The good news is that when the rules have changed, SMSFs are generally able to re-organise quickly to take advantage of any new opportunities.
It may require the help of an external adviser, which will cost money, however, there will be no delays or hassles imposed by other members’ interests or corporate bureaucracy and product manufacturers.
Similarly, the tax and compliance rules surrounding large APRA-regulated funds will change in the future, just like they have regularly in the past.
Unfortunately, laws often change quickly and with minimal notice, and not always for the better.
Where new legislation presents opportunities to optimise retirement savings, members of large APRA-regulated funds will need to wait until their fund chooses to implement the changes for members.
Many changes will also be constrained by the need to work through layers of bureaucracy.
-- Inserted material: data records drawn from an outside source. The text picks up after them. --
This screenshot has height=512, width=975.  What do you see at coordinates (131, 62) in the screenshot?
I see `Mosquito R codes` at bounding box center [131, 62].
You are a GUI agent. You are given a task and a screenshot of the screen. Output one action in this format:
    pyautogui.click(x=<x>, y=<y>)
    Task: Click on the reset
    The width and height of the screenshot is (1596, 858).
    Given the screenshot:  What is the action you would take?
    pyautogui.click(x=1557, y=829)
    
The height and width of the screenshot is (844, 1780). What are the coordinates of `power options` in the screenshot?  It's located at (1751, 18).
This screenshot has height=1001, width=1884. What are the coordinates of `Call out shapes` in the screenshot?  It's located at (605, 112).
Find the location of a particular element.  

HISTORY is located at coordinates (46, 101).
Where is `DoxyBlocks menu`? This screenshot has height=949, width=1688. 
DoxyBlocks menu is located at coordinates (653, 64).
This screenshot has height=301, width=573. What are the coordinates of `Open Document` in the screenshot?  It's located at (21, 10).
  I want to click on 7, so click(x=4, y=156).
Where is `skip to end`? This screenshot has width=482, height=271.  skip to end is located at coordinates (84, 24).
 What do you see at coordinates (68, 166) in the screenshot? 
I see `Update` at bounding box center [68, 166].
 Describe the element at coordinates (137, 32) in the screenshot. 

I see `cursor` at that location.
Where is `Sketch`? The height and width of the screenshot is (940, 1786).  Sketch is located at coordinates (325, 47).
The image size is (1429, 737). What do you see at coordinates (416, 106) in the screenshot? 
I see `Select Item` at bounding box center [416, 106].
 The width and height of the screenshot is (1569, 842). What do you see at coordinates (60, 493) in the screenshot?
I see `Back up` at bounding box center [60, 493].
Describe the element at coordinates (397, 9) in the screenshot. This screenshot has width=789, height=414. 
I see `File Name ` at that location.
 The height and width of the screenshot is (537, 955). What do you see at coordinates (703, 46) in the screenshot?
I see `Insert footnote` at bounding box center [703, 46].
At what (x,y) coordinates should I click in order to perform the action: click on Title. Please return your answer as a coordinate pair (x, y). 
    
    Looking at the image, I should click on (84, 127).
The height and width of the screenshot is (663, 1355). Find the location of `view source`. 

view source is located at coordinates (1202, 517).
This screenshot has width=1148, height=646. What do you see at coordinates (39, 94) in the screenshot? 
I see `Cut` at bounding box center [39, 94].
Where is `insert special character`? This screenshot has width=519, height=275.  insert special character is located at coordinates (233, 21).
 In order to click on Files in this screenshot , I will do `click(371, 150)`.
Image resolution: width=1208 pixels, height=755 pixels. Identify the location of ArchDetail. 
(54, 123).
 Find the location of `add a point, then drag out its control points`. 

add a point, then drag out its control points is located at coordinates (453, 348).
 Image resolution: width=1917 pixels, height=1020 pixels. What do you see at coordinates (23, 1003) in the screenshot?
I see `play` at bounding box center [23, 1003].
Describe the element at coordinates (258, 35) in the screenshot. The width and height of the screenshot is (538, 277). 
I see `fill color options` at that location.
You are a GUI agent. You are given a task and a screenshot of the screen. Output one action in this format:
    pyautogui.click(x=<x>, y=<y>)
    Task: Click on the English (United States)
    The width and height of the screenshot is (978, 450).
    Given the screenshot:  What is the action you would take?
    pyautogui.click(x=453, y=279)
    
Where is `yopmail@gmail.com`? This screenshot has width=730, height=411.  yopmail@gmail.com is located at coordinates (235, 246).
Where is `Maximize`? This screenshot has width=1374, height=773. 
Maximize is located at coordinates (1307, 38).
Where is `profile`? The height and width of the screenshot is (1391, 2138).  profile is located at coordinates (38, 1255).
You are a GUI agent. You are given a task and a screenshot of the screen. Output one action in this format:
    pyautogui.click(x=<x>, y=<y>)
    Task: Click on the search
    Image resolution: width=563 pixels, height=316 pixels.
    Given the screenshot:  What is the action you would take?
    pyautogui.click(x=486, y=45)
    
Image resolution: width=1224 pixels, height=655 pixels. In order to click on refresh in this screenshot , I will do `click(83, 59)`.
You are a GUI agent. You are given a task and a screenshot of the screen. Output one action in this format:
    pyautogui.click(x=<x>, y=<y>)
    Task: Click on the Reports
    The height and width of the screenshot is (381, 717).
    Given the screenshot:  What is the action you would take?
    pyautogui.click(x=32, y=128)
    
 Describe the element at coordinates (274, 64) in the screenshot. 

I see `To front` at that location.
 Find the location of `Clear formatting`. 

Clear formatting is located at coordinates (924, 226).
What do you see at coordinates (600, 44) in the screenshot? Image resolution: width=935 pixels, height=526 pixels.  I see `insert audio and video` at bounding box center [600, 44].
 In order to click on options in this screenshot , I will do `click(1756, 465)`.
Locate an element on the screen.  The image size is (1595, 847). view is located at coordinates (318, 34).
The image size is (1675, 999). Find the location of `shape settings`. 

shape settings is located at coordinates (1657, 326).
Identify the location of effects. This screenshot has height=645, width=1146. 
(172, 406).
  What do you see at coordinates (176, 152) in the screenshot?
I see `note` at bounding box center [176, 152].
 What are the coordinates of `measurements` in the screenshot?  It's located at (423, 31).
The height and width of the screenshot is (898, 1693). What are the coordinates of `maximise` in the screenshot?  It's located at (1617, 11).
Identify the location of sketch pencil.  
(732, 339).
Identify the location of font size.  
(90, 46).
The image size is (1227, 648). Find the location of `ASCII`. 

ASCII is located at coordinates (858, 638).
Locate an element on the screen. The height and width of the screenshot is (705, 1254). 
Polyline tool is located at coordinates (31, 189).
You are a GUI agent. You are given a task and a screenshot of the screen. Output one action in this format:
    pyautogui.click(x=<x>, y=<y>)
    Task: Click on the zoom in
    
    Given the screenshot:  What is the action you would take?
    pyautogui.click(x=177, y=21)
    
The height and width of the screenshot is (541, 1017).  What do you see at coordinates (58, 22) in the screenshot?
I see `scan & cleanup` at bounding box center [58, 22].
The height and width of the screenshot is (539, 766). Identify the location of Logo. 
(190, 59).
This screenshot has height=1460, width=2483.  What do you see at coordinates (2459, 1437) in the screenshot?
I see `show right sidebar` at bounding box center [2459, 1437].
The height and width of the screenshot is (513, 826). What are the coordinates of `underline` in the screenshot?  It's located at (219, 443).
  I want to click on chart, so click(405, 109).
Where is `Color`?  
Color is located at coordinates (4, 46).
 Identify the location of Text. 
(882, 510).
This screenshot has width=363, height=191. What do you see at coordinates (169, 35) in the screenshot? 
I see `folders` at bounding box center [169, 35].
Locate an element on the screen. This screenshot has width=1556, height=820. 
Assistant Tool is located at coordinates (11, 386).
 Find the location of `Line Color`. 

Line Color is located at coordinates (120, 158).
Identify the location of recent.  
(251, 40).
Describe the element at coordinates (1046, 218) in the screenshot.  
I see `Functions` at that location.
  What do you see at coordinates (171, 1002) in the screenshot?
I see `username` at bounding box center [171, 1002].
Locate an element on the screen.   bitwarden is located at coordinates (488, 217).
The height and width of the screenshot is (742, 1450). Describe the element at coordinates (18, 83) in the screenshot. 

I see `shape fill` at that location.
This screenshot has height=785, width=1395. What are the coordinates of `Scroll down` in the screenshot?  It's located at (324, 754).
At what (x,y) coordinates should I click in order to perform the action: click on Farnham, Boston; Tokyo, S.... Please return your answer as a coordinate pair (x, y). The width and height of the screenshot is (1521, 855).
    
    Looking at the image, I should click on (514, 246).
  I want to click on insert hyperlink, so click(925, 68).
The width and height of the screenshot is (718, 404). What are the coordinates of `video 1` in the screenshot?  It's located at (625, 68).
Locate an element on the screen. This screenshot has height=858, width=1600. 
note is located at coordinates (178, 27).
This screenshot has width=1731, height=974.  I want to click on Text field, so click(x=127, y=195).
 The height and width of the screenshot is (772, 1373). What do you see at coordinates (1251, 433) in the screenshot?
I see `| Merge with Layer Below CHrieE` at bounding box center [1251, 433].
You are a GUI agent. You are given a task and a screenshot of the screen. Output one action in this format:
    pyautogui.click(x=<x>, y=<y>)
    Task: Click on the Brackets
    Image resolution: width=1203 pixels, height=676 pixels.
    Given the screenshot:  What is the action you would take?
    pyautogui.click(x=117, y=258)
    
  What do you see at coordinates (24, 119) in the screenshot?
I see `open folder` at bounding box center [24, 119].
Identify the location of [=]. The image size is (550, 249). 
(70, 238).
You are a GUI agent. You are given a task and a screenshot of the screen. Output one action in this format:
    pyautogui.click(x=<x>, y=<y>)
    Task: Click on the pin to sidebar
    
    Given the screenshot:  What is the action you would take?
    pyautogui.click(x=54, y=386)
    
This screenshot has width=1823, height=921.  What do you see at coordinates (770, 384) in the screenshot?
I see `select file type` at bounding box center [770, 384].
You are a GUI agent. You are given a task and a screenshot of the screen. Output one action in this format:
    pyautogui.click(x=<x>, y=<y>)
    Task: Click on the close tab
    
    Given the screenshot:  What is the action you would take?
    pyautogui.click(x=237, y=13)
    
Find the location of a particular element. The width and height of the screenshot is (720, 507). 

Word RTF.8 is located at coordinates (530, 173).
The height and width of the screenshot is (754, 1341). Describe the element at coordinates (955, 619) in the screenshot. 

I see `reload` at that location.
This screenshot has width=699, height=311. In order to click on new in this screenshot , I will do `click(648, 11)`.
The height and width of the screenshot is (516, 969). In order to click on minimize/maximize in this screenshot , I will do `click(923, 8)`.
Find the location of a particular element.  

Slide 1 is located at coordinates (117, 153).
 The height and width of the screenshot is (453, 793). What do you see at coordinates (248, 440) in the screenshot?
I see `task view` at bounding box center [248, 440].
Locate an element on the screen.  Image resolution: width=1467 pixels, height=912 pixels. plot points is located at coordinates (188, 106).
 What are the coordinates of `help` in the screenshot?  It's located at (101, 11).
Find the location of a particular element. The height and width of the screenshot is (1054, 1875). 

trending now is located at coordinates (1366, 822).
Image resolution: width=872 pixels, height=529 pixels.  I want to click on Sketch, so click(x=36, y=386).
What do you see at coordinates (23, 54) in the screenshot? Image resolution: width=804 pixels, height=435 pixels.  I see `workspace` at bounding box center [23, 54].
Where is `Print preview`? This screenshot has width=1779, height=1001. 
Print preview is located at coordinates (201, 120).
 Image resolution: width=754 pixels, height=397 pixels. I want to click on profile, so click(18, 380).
Even a simple change to add a new box to a standard form can take months.
The best that members of large APRA funds can hope for is that those in more nimble structures, such as SMSFs, make the required changes quickly and place competitive pressure on their fund to follow suit.
ASIC, in its recently issued CP 216, suggests that additional disclosure requirements be placed on advisers who recommend SMSF. Several of these make sense, however, the paper ignores the fact that there is no “zero risk” choice when it comes to superannuation. The regulator’s focus on SMSFs in isolation is unbalanced and fails to recognise that SMSFs can mitigate some of the challenges that come with being a member of a retail or industry fund.